[Text and item location entries]

§ §

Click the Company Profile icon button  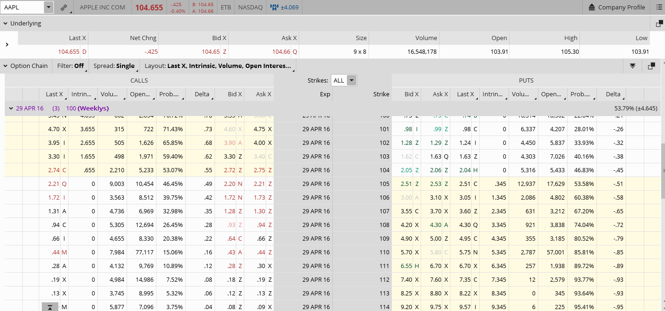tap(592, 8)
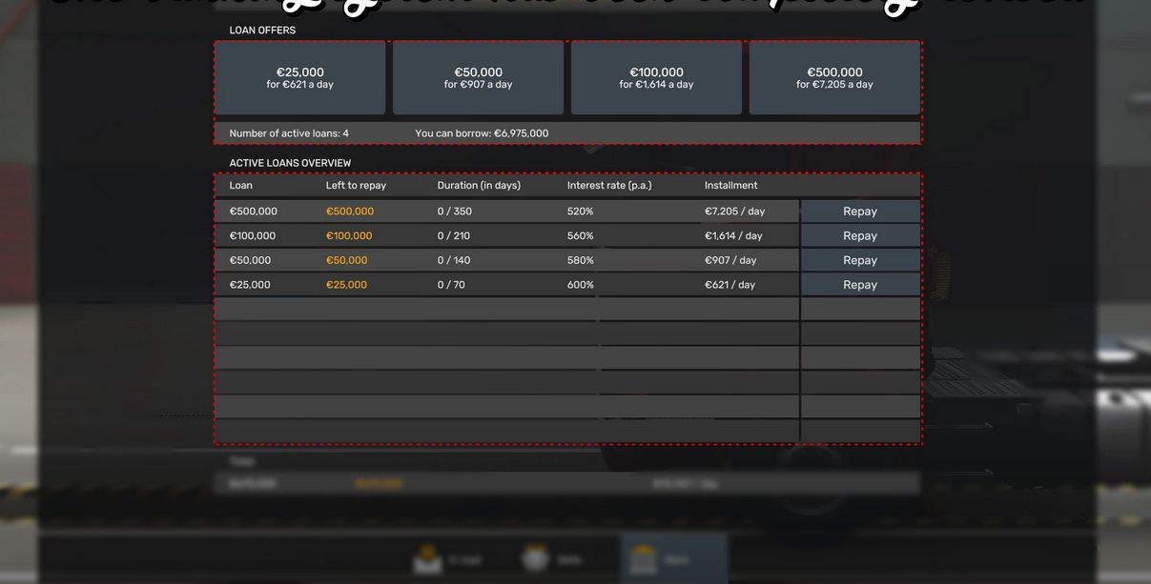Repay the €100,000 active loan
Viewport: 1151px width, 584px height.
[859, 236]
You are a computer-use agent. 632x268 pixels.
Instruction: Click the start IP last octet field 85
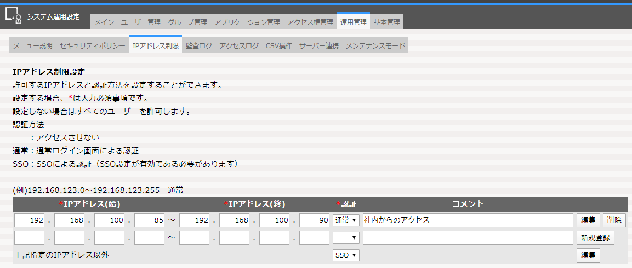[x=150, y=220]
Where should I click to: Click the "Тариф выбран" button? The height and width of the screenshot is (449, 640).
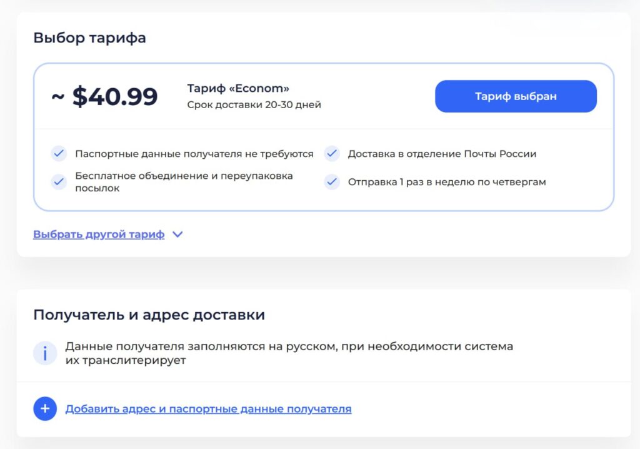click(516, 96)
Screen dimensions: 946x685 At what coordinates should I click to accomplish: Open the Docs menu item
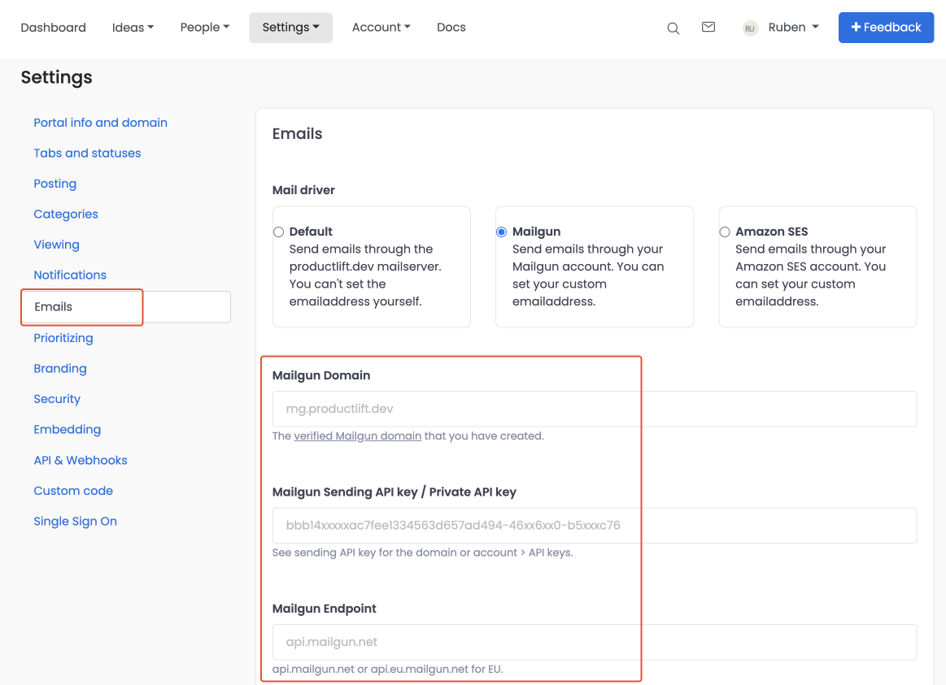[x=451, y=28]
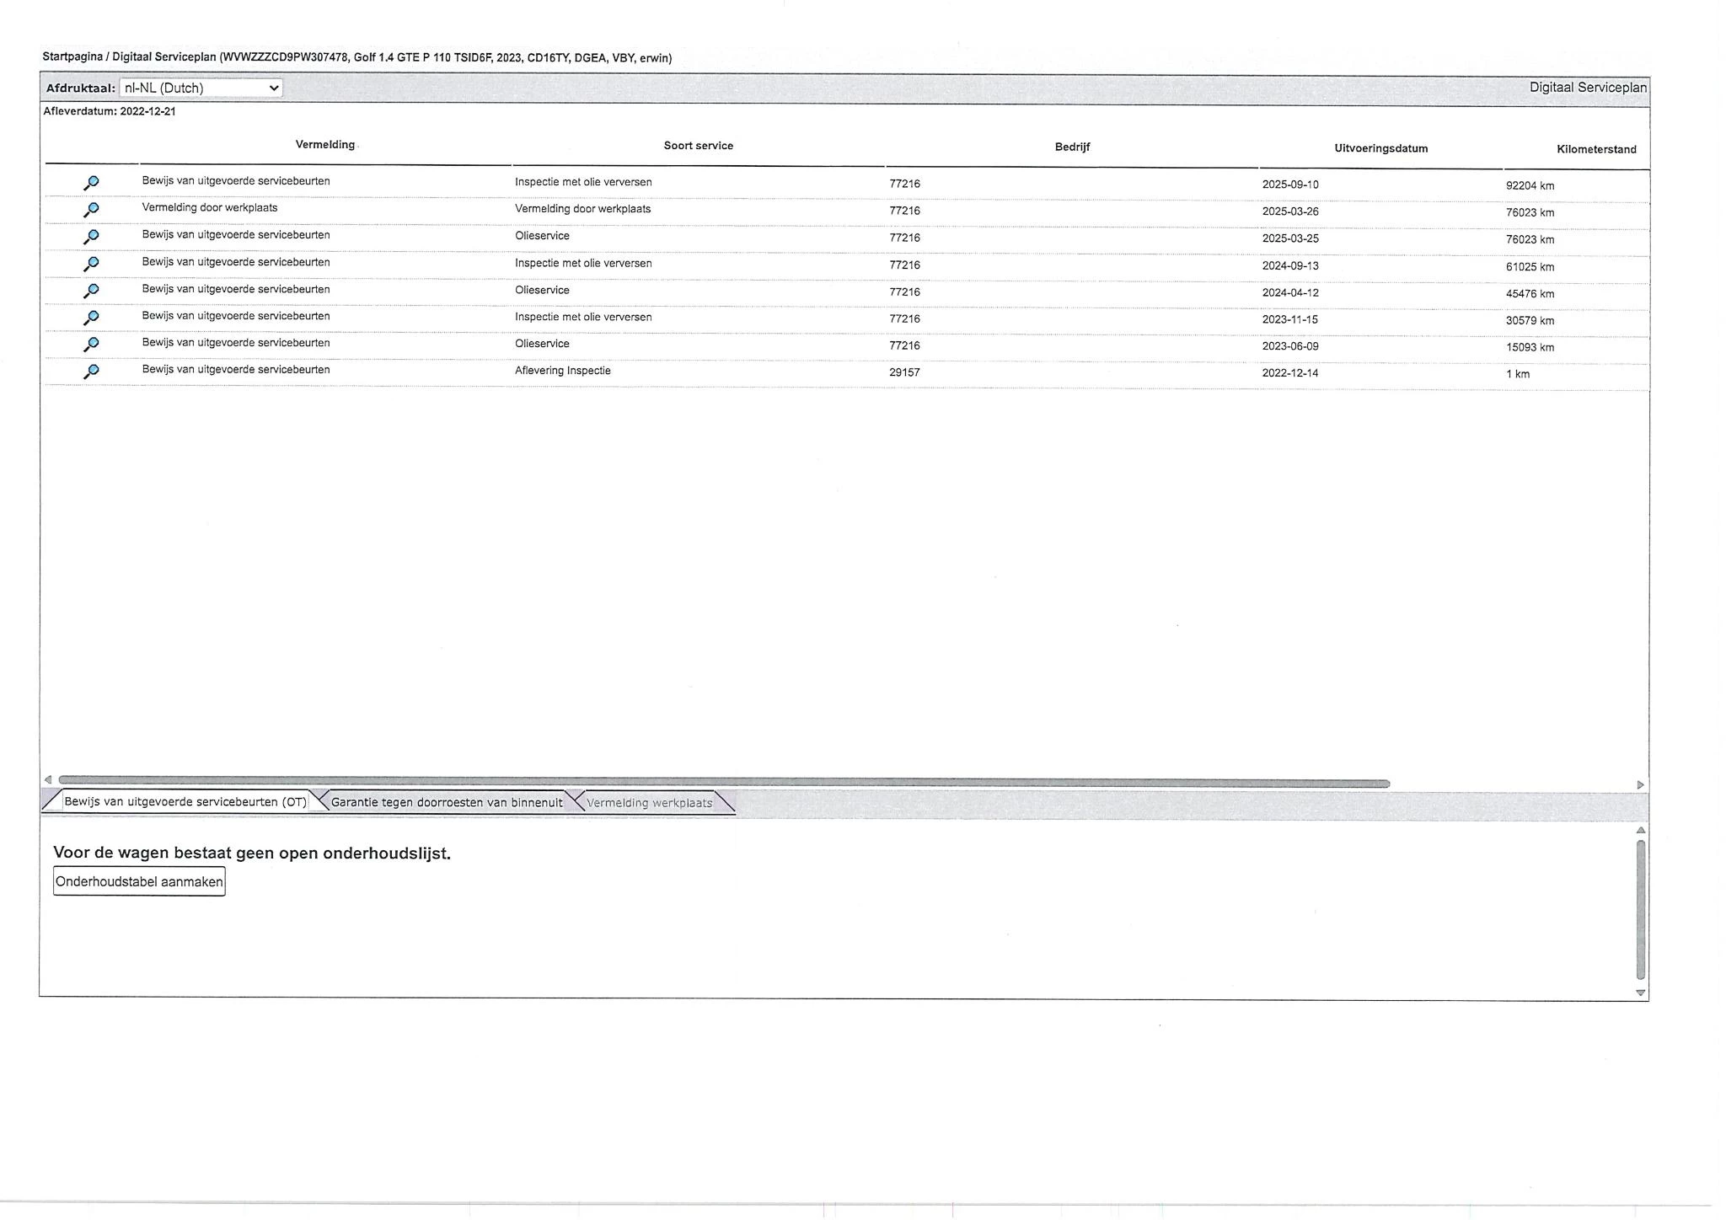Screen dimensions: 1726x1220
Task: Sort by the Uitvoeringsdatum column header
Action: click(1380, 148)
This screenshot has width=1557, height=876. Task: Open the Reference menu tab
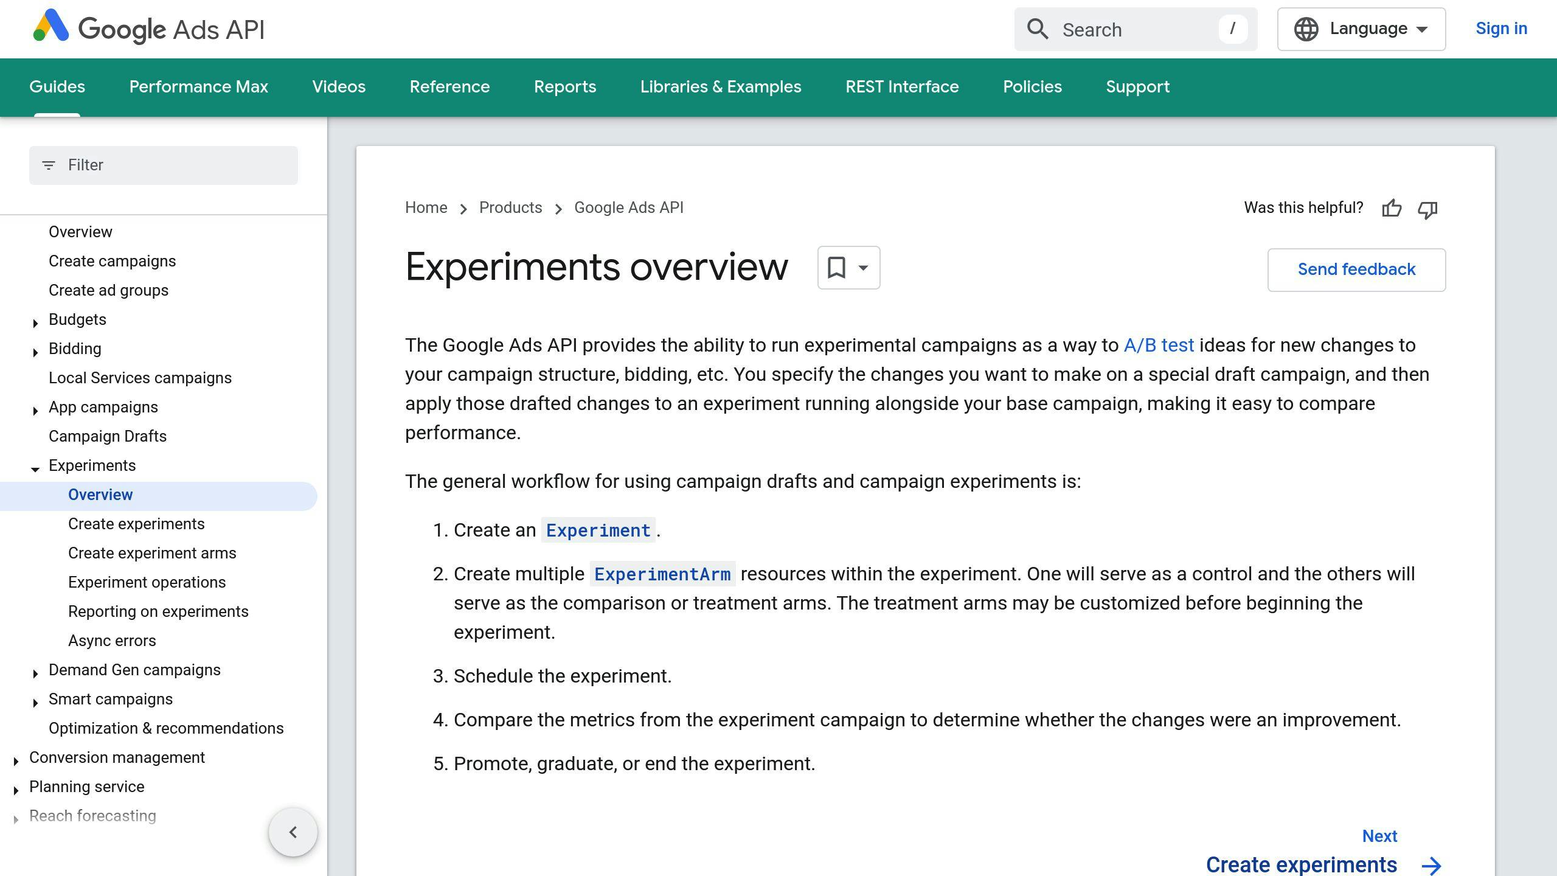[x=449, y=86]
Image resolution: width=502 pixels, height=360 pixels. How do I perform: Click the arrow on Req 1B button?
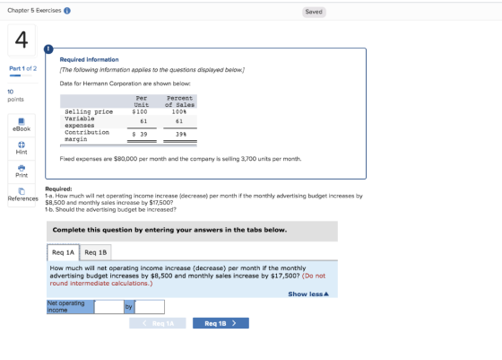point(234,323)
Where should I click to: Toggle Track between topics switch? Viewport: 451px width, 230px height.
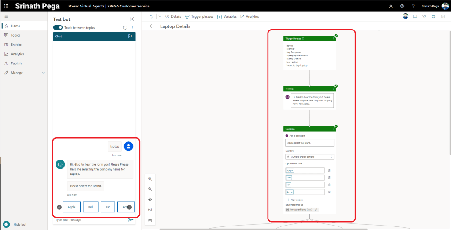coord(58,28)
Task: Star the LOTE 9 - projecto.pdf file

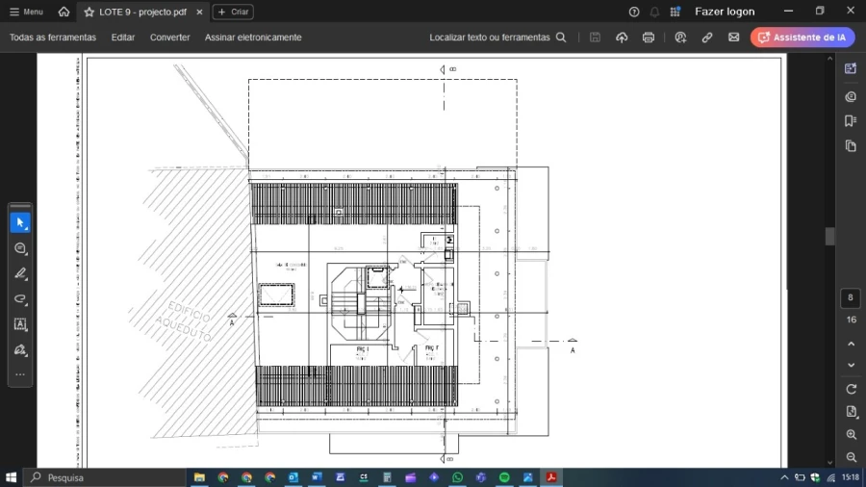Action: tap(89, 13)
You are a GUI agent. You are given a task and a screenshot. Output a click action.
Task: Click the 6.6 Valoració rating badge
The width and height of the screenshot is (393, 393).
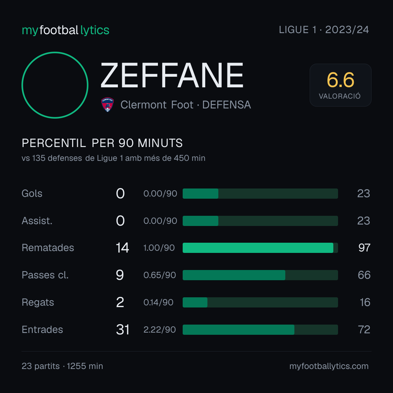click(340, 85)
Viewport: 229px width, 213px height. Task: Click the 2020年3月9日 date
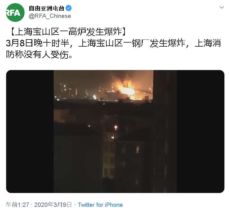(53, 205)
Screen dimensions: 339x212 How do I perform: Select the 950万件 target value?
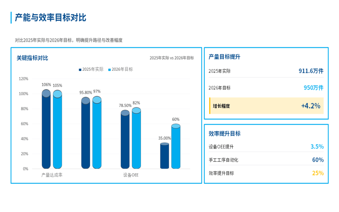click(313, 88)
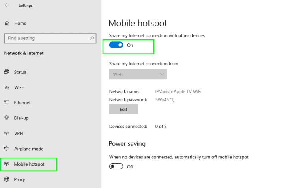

§ §

(Direction):
Edit everything from "Where should I click to: Toggle" down to "Action: tap(89, 13)" so that "Star" becomes "Pin", keeping every other part the same and leaving the pictures out of your answer.

(Complete answer):
Where should I click to: Toggle Track between topics switch? Viewport: 451px width, 230px height.
coord(58,28)
Task: Pin the LOTE 9 - projecto.pdf file

Action: tap(89, 13)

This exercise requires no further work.